To do — The result should be the listing below, restated exactly, with its pictures left out.

Data for processing —
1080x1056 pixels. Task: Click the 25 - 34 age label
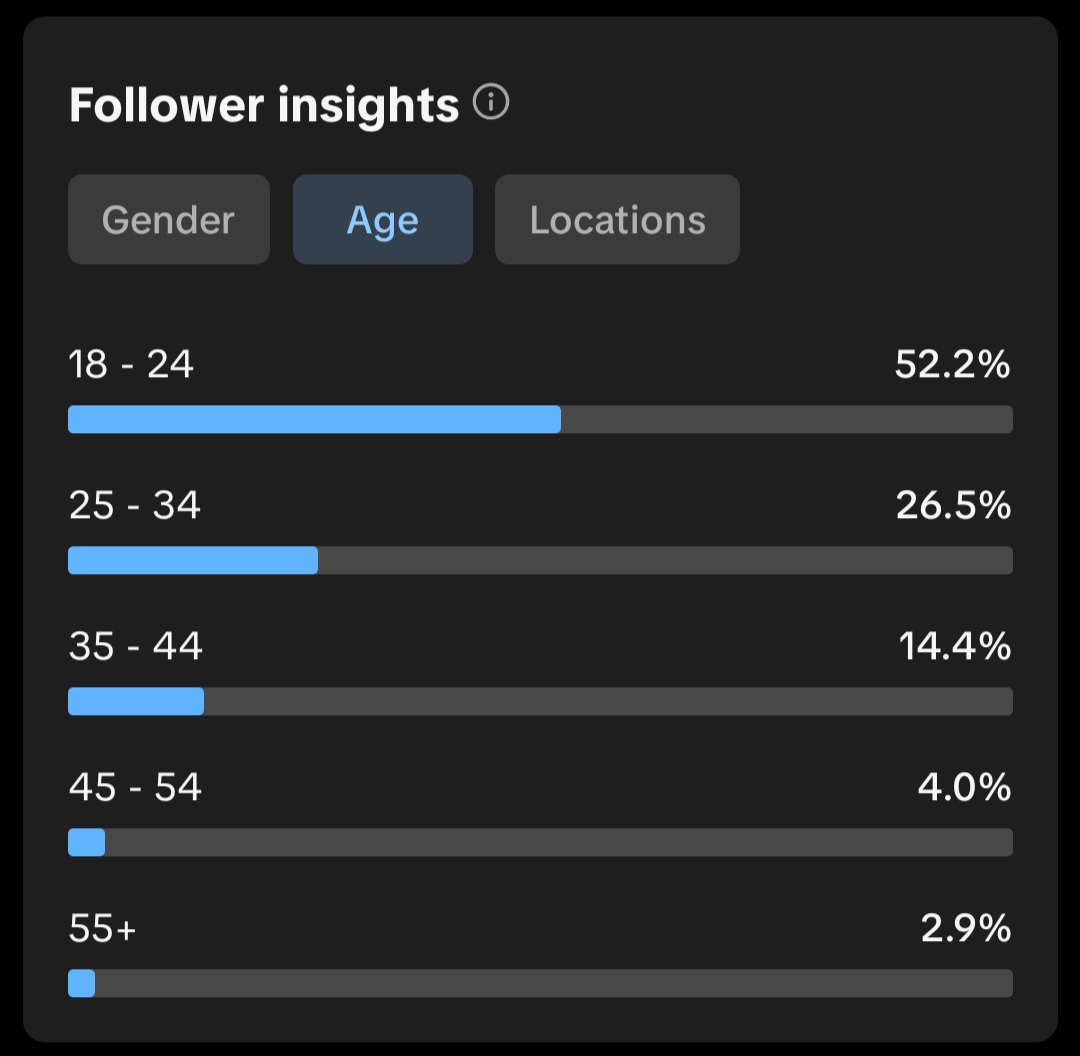coord(135,506)
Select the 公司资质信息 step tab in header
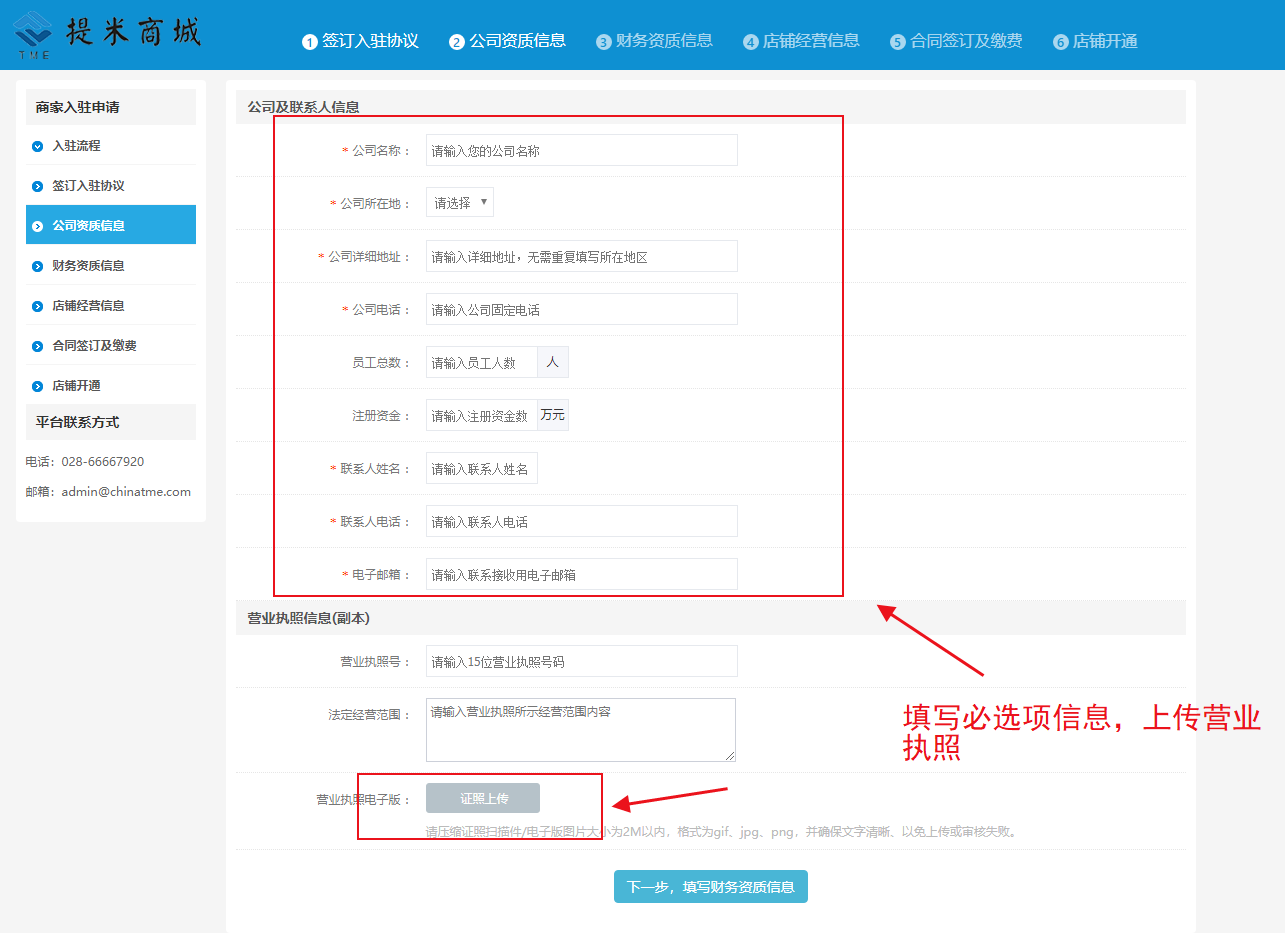The height and width of the screenshot is (933, 1285). coord(508,41)
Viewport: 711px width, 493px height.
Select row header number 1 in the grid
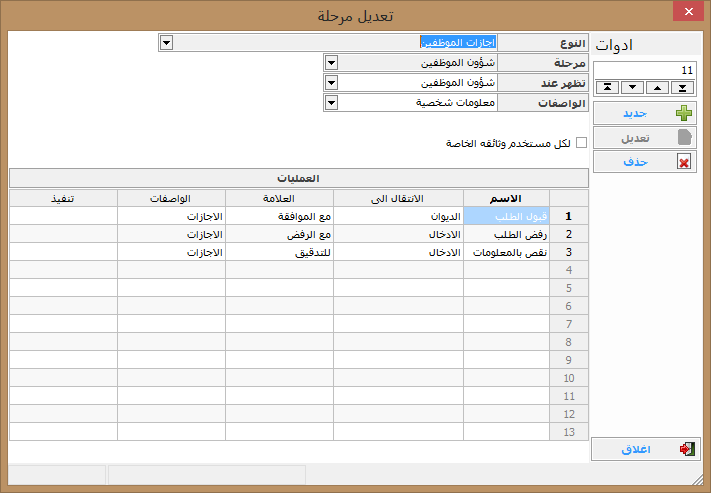tap(569, 215)
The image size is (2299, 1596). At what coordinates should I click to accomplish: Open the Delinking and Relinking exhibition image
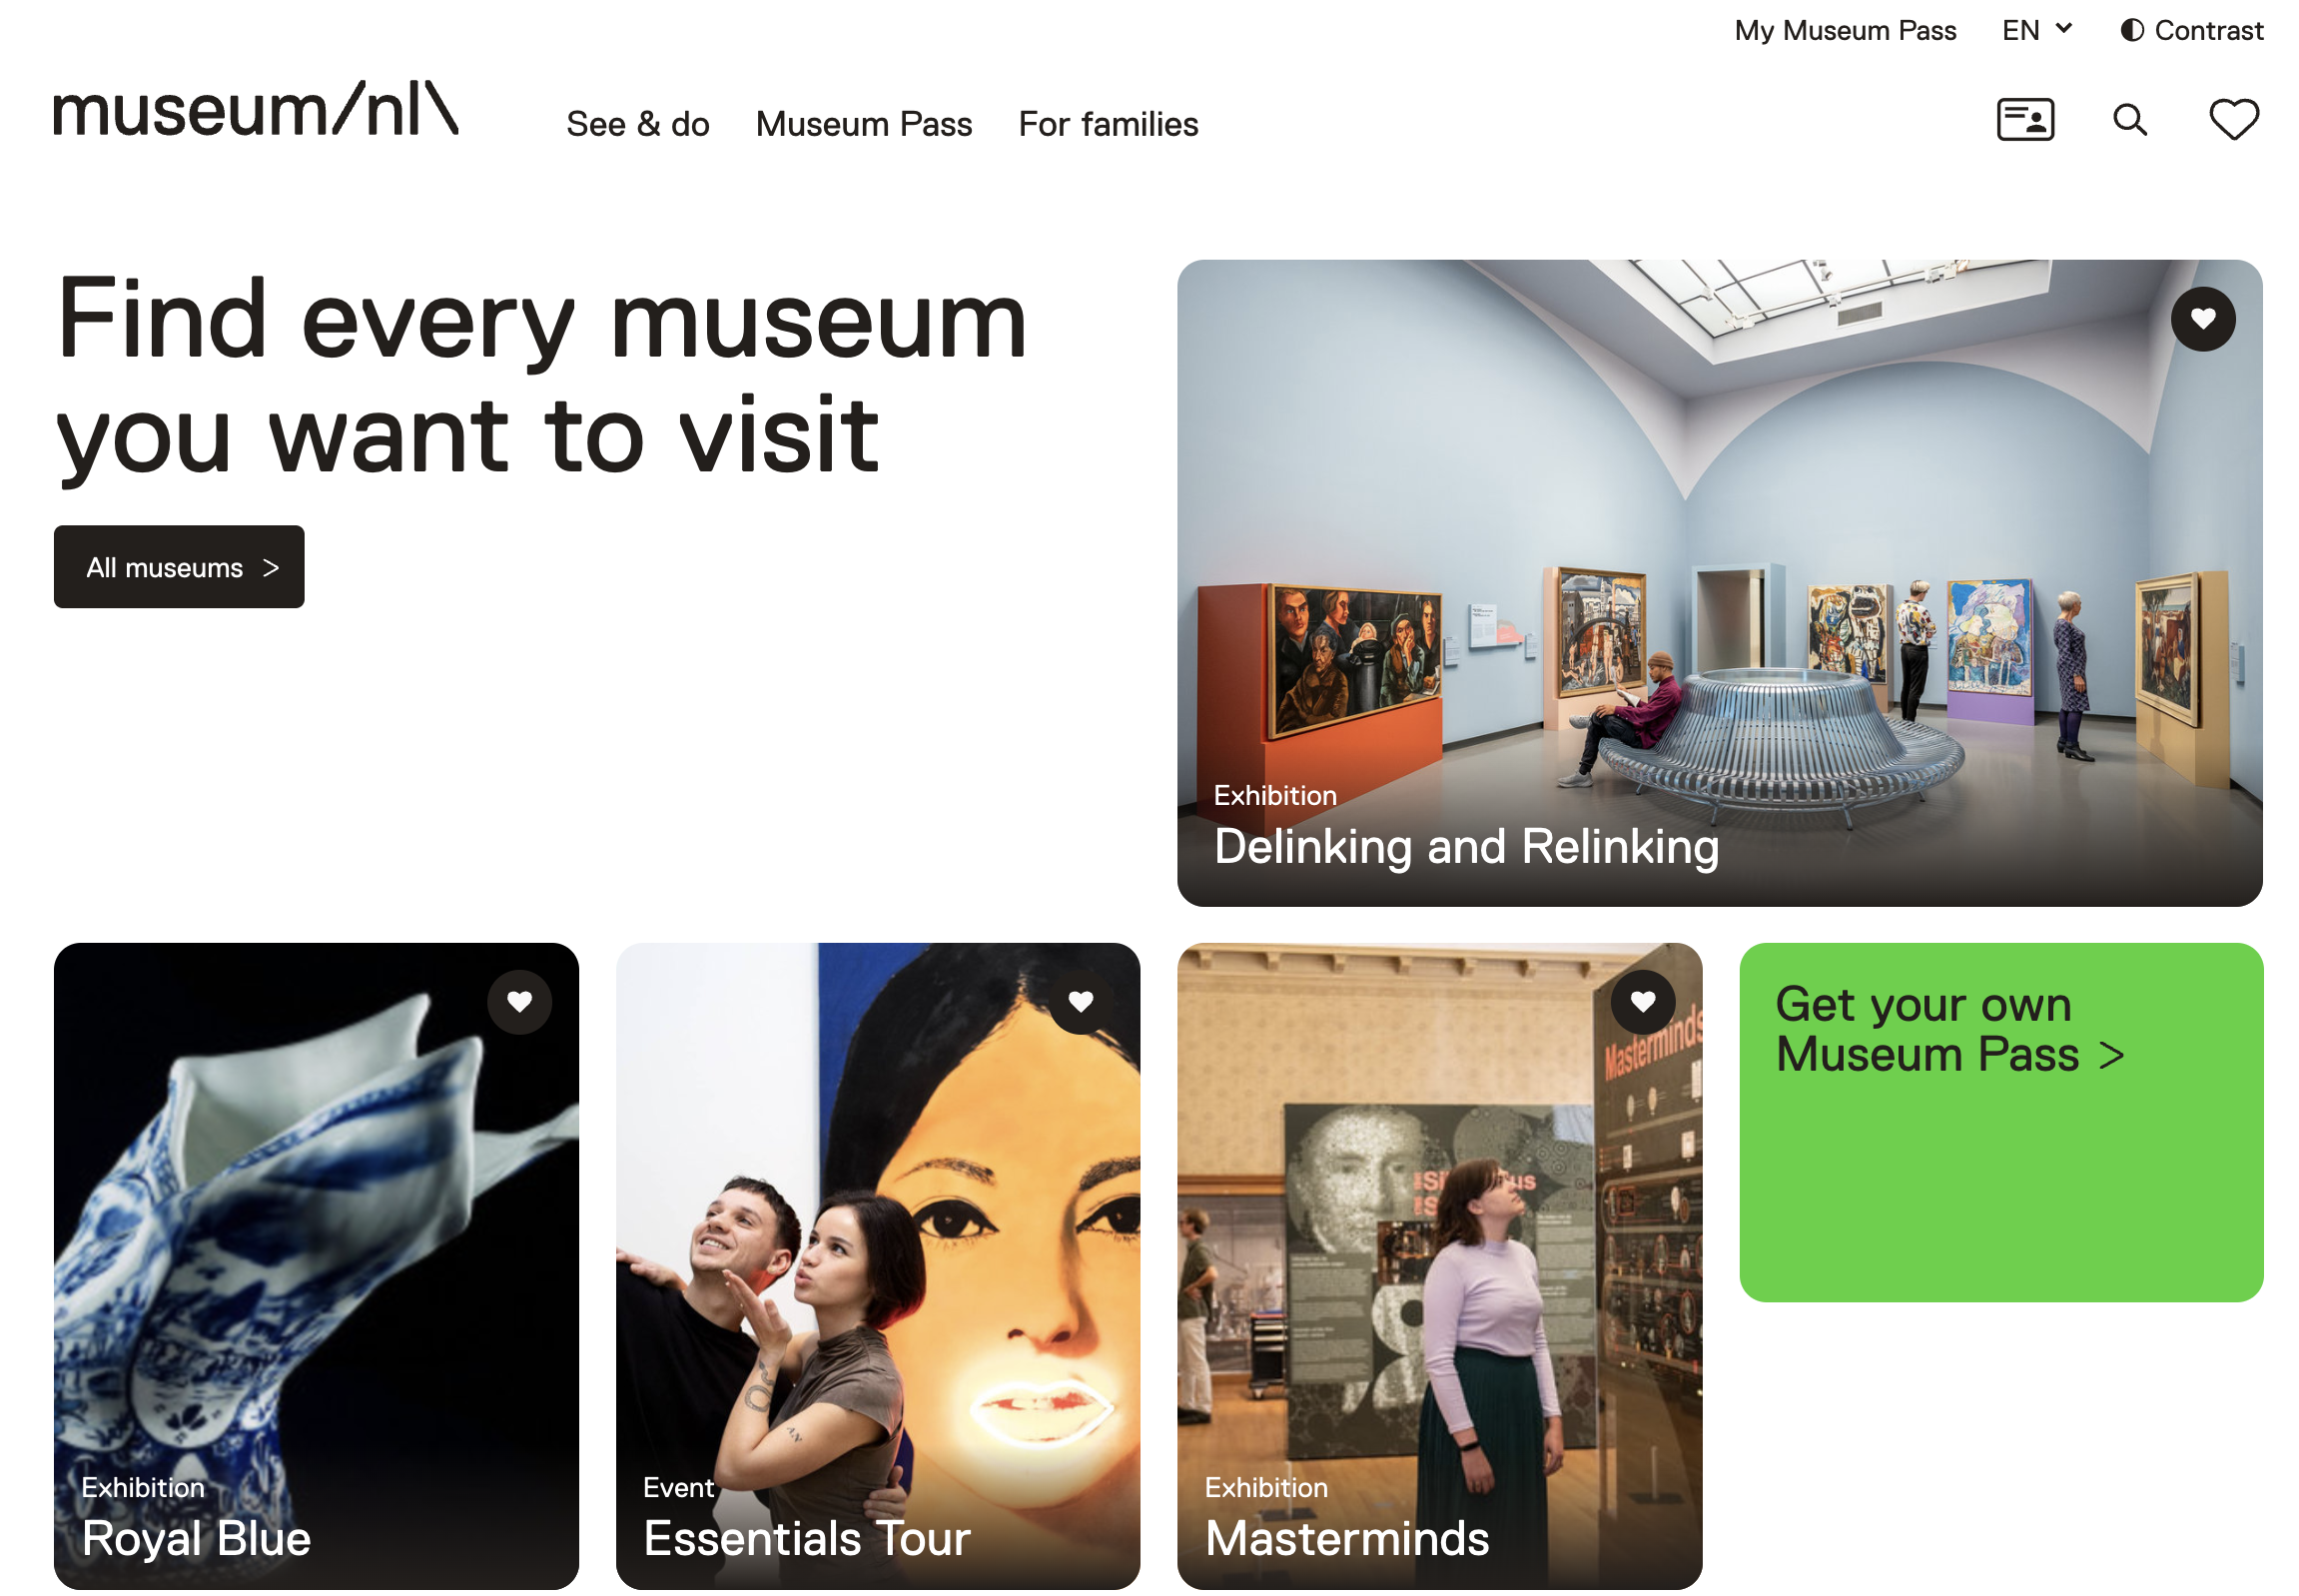coord(1720,583)
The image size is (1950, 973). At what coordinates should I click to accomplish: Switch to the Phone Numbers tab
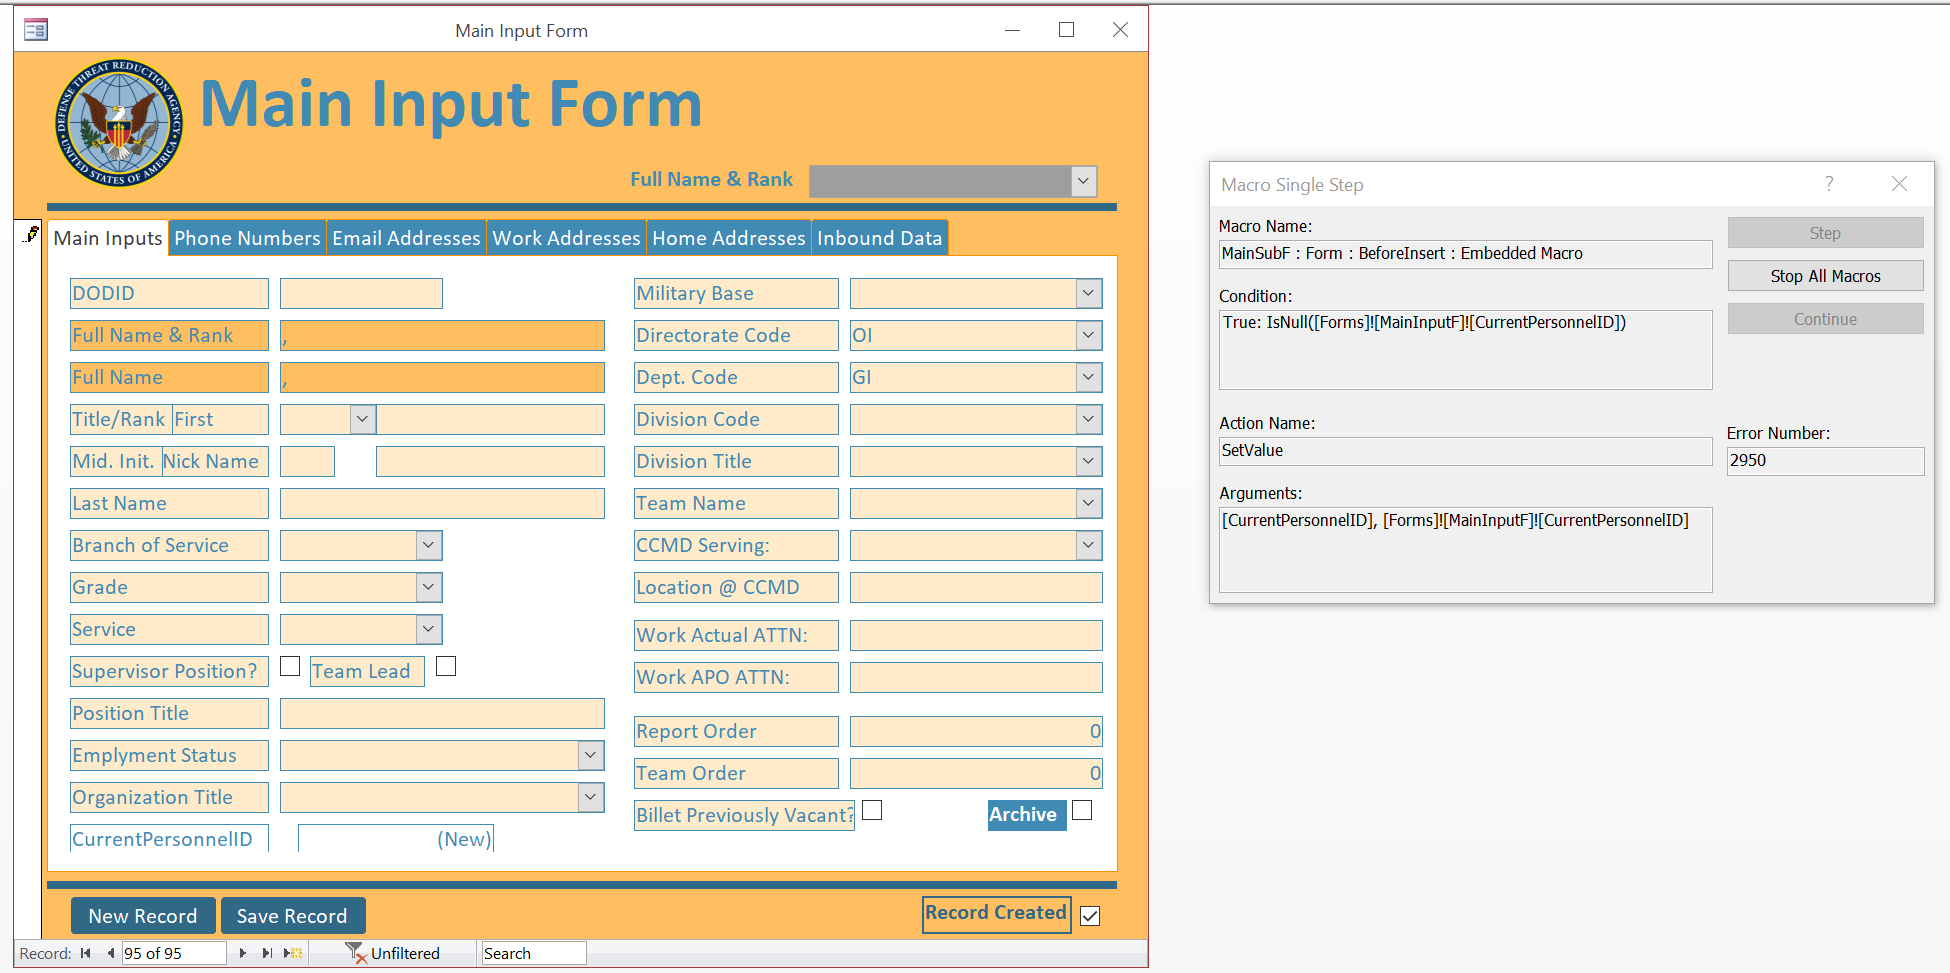click(x=247, y=238)
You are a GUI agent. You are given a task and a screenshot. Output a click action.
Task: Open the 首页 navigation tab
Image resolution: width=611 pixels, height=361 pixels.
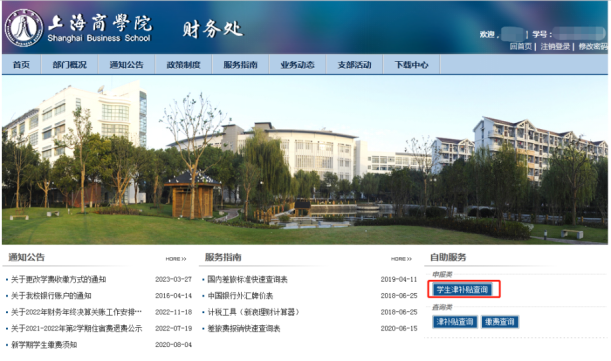21,64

Task answer —
1080x1056 pixels. Task: Click the 25 - 34 age label
coord(135,506)
Select the 公司资质信息 step tab in header
The height and width of the screenshot is (933, 1285). coord(508,41)
Viewport: 711px width, 493px height.
Select row header number 1 in the grid
tap(569, 215)
The image size is (2299, 1596). At what coordinates should I click to accomplish: Open the Delinking and Relinking exhibition image
coord(1720,583)
The image size is (1950, 973). At what coordinates should I click to accomplish: Switch to the Phone Numbers tab
click(x=247, y=238)
You are a GUI agent. You are given a task and a screenshot. Output a click action.
Task: Open the 首页 navigation tab
Image resolution: width=611 pixels, height=361 pixels.
21,64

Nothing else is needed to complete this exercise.